HBO’s "Last Week Tonight," the latest entry in this elite club, also put a male member behind the desk. There was grumbling and widespread shoulder shrugging; the boys have hogged the microphone since the beginning of time.

In her new book, "Women & Power," classics professor Mary Beard describes a scene from Homer’s "Odyssey" in which Odysseus’s wife, the long-suffering Penelope, leaves her room and goes to the great hall where men have gathered to hear a poet singing. When she asks the bard for a happier song, her son, Telemachus, sends her packing. “Go back up into your quarters, and take up your own work, the loom and the distaff. Speech will be the business of men and me most of all; for mine is the power in this household.”

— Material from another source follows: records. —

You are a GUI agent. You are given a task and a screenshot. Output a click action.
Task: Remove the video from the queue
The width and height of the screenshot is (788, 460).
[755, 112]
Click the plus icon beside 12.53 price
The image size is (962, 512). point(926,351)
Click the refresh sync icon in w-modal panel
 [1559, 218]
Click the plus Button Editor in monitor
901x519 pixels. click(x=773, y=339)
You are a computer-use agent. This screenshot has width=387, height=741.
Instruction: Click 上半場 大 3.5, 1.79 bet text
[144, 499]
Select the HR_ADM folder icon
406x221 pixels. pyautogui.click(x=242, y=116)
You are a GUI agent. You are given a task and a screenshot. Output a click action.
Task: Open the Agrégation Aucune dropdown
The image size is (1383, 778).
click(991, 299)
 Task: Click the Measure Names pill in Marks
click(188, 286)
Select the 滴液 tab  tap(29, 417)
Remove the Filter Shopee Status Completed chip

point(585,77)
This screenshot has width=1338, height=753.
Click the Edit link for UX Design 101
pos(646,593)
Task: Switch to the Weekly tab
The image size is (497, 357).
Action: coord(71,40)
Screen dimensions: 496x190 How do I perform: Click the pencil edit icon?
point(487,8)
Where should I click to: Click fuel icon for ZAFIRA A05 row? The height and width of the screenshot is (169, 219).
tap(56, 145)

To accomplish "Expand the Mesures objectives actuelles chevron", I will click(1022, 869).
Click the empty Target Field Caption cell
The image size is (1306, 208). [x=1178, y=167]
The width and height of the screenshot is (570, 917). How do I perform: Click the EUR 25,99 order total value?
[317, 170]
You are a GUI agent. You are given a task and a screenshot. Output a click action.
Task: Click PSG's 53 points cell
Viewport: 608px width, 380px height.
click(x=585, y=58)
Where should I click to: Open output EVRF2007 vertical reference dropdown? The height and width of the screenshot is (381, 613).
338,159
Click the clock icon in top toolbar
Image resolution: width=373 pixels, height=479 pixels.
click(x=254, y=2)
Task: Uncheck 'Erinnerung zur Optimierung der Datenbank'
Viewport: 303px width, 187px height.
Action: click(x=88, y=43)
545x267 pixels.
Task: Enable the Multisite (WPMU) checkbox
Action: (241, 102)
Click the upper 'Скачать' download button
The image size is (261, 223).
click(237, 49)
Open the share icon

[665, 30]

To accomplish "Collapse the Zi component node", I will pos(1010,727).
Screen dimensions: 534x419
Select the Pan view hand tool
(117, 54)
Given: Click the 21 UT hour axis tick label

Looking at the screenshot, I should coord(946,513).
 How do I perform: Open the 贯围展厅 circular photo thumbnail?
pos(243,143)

Beard says that in the ancient world women weren’t simply prohibited from speaking their minds: Public speech defined masculinity as a gender. The prospect of a woman addressing a group of men was as unnatural and unsettling as the image of a man nursing a baby.

Times have changed. Mary Beard is not only a professor at Cambridge University; she’s also a BCC television personality.

And there are actually two nighttime comedy talk shows hosted by women. Samantha Bee goes “Full Frontal” on TBS and Robin Thede gallops through “The Rundown” on BET. (God bless basic cable.)

Robin Thede attends the Black Girls Rock! Awards at the New Jersey Performing Arts Center on Saturday, Aug. 5, 2017, in Newark, N.J. (Photo by Charles Sykes/Invision/AP)
Robin Thede attends the Black Girls Rock! Awards at the New Jersey Performing Arts Center on Saturday, Aug. 5, 2017, in Newark, N.J. (Photo by Charles Sykes/Invision/AP)

Chin up, shoulders back, Bee and Thede do the hosting thing on their feet — no desks, no chairs. In a way, it’s just smart optics, a striking contrast to the boys. Or maybe they’re just too pissed-off to sit down.

Bee and Thede begin their respective shows with bright TV smiles that have nothing in common with the familiar Miss America “Please like me” simper. There is, in fact, a demonic gleam in their eyes; an implicit warning of a roller coaster ride fueled by a wit and fury that hell hath not heard the likes of before. Women have always been funny, but these two also own the stage and the rage.

Imagine Penelope telling her son to mind his own business and get his ass upstairs before she tells the guys that he still wets the bed.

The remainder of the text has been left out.